**Exercise goal:** Express the listing starting at the line that contains "The height and width of the screenshot is (753, 426)." and ending at the line that contains "will tap(854, 117)." as a two-column CSV with the headers instruction and location. Give one row for each item, with its text and its answer each in a single quoted field and line breaks turned into spaces.

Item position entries
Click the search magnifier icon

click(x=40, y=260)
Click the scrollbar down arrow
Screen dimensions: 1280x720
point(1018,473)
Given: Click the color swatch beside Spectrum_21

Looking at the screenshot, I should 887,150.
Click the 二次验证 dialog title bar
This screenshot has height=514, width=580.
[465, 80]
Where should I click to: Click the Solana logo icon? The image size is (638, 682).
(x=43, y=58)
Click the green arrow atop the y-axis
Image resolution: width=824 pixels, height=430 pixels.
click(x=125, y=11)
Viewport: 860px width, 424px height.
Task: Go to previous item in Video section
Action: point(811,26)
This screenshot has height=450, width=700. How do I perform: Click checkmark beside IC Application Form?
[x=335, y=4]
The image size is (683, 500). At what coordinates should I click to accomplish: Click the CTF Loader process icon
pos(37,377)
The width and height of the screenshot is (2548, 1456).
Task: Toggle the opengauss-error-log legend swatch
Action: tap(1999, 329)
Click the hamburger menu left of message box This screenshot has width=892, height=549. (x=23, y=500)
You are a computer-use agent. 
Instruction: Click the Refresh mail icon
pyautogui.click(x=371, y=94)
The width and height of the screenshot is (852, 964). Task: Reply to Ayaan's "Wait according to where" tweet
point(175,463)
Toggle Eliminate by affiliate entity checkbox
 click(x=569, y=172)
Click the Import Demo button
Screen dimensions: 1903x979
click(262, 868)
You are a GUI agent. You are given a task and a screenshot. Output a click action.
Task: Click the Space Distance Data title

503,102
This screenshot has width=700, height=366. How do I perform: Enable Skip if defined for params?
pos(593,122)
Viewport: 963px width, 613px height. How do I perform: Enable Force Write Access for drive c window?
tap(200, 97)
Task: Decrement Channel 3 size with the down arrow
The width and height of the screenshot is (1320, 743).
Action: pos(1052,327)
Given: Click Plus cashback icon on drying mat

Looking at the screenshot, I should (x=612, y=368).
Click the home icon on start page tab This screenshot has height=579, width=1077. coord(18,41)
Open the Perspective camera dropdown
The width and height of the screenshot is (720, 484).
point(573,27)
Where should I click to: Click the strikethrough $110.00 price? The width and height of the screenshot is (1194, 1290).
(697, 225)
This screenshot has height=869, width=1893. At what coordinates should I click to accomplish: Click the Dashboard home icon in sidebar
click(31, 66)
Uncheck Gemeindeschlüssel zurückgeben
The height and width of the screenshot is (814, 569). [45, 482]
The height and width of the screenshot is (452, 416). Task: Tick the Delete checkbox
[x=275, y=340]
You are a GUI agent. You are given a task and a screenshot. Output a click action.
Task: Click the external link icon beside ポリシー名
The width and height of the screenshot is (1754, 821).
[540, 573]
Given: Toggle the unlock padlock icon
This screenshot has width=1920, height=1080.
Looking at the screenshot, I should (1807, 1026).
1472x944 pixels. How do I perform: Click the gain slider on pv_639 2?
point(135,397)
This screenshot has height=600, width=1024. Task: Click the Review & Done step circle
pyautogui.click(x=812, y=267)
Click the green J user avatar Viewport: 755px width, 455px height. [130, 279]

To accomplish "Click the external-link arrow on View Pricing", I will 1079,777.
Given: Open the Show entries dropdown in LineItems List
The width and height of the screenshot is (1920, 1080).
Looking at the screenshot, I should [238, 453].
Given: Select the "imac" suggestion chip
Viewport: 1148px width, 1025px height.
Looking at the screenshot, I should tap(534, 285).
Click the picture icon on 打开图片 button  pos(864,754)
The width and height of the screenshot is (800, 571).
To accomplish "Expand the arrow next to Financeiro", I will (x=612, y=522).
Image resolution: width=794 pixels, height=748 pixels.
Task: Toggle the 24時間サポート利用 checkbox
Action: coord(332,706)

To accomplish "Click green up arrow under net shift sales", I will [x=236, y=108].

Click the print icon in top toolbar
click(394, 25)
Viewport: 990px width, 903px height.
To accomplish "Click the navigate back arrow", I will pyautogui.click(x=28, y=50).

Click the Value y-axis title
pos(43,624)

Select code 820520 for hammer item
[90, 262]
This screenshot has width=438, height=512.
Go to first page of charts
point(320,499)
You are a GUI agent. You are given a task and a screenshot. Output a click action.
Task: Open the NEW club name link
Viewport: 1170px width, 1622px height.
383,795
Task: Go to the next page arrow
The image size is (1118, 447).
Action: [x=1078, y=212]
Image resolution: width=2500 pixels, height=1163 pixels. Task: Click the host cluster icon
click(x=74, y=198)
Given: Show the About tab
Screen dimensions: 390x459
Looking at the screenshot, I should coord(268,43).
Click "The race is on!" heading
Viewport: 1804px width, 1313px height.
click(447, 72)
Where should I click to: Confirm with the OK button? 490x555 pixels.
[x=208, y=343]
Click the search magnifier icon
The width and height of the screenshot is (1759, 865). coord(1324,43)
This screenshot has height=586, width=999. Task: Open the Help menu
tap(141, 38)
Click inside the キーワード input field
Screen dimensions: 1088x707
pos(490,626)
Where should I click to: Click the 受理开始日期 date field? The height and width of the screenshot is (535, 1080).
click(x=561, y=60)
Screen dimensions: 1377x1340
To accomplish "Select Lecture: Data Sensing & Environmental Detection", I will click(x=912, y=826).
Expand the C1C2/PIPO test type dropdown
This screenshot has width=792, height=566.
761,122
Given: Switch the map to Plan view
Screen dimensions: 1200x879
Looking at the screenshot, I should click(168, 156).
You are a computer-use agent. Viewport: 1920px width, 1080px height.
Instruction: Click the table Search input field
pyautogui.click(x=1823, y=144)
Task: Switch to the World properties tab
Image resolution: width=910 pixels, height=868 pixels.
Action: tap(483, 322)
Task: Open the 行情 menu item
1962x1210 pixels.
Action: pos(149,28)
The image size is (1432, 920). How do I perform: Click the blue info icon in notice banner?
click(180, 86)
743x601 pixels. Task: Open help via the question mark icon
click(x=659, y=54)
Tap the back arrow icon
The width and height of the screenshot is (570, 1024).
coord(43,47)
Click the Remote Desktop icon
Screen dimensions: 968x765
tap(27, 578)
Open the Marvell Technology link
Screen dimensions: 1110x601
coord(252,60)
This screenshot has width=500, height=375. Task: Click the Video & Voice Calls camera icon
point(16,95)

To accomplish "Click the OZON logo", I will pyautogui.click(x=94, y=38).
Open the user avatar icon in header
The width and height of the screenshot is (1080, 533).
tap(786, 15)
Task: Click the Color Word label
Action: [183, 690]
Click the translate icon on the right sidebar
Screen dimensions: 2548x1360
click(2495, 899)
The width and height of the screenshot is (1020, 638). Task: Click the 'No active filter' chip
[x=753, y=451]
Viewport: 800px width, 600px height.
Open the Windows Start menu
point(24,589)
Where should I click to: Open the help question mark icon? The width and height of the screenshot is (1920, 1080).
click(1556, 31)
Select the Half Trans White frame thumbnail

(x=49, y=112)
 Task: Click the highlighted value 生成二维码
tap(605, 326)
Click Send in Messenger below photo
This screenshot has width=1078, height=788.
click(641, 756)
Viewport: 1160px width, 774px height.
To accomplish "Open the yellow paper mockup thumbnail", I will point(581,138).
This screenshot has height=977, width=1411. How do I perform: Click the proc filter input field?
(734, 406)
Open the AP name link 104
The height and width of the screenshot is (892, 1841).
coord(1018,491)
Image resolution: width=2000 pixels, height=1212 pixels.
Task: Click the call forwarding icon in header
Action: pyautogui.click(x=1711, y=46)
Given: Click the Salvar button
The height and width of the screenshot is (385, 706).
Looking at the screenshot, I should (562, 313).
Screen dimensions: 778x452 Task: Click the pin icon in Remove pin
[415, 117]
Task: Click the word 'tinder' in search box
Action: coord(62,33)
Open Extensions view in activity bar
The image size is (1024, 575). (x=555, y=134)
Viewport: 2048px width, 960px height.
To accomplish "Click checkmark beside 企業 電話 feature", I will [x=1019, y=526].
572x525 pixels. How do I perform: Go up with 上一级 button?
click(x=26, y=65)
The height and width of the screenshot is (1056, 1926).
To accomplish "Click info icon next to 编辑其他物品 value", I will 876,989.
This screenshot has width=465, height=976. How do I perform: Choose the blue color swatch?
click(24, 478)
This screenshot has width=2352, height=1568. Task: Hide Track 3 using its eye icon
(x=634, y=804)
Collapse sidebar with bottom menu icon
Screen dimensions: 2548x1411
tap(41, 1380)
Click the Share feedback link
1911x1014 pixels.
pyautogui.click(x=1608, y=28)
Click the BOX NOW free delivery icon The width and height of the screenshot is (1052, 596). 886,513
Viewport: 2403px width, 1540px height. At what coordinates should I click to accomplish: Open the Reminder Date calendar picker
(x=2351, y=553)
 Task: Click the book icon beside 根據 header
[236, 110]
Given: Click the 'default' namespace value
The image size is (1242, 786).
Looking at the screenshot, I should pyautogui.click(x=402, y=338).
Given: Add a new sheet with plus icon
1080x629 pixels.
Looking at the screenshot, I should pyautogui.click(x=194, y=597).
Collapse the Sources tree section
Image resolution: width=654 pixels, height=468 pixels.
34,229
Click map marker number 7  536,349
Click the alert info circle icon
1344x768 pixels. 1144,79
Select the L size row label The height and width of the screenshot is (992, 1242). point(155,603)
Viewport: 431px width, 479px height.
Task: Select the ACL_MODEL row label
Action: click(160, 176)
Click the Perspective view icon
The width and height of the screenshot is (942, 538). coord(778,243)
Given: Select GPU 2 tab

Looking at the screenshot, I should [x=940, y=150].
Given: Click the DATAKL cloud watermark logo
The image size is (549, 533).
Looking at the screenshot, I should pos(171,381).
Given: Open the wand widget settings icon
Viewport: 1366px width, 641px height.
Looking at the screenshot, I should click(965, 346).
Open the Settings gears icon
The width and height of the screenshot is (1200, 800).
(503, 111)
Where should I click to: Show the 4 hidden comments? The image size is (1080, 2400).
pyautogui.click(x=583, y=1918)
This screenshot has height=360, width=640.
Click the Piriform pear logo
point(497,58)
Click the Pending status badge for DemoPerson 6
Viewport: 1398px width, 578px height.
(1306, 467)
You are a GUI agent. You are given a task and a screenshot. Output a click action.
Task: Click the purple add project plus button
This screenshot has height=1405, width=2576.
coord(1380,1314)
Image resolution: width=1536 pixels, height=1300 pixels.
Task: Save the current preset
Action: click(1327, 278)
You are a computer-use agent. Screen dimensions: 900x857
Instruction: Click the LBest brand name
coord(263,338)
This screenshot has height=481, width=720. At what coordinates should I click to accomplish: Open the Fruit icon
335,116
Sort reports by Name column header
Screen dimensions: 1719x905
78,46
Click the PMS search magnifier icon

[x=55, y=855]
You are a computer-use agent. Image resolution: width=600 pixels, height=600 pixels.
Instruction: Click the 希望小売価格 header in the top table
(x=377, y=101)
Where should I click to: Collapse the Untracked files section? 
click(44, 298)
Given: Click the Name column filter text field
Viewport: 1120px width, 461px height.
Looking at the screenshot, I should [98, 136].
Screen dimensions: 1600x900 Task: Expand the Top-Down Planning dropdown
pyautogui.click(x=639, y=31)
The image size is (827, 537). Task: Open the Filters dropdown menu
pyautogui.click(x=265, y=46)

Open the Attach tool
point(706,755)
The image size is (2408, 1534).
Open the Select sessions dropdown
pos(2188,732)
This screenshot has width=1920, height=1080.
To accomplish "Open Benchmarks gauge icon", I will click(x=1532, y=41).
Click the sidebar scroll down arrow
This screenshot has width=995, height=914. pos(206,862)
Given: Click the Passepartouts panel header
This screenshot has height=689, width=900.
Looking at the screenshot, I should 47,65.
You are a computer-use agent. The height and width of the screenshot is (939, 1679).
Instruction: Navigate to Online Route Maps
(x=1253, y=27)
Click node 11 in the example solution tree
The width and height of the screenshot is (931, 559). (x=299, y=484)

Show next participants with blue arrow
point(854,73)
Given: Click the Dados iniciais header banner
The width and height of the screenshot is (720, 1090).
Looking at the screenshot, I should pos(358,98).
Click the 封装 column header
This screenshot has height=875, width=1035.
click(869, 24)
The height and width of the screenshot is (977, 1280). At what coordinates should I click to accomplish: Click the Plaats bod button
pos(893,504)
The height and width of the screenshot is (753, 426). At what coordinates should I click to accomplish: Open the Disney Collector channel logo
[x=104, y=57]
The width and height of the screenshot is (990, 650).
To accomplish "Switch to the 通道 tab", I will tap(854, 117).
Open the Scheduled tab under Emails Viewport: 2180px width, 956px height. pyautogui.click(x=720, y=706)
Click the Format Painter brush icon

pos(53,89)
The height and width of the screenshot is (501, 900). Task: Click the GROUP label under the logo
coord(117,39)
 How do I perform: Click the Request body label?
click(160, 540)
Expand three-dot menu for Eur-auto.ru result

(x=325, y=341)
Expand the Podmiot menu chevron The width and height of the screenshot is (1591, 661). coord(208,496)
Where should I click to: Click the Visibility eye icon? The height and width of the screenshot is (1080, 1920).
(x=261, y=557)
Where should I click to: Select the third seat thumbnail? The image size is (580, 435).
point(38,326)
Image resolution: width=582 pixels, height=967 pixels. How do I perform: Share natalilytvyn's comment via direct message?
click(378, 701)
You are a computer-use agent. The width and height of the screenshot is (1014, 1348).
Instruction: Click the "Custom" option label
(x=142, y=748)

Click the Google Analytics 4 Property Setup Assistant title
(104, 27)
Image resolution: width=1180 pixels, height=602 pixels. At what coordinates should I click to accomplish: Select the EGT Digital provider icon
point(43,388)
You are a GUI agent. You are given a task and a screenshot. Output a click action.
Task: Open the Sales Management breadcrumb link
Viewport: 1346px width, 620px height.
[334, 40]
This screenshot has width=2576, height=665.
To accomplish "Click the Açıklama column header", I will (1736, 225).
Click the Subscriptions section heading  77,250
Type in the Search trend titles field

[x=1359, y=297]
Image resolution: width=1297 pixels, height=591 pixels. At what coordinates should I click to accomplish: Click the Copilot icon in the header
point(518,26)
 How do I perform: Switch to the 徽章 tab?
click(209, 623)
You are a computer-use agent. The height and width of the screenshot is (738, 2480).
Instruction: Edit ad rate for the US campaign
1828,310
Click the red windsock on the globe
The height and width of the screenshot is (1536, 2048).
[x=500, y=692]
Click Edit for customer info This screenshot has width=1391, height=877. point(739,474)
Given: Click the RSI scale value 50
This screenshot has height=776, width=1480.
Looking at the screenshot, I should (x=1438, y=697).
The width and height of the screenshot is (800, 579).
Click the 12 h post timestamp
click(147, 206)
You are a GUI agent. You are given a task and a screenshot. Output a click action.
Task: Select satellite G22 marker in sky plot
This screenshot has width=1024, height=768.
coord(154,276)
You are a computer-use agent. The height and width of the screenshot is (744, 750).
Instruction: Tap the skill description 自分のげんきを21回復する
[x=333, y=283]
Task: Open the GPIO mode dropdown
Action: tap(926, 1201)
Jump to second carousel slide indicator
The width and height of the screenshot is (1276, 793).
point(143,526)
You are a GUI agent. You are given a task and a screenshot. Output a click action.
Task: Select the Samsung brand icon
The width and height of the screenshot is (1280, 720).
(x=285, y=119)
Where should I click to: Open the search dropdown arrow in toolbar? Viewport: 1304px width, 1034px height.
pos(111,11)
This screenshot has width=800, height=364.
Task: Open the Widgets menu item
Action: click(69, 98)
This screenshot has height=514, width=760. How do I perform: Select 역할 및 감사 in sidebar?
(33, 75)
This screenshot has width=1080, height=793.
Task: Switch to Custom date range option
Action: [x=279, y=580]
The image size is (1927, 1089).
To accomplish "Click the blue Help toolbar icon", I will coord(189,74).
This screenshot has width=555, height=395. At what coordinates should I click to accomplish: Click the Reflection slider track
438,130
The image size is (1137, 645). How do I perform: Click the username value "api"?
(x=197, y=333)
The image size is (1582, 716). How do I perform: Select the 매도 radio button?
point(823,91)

**Correct result:**
instruction,location
"The height and width of the screenshot is (753, 426). At what coordinates should I click to accomplish: Open the Disney Collector channel logo","[x=104, y=57]"
"The width and height of the screenshot is (990, 650). To accomplish ""Switch to the 通道 tab"",","I will tap(854, 117)."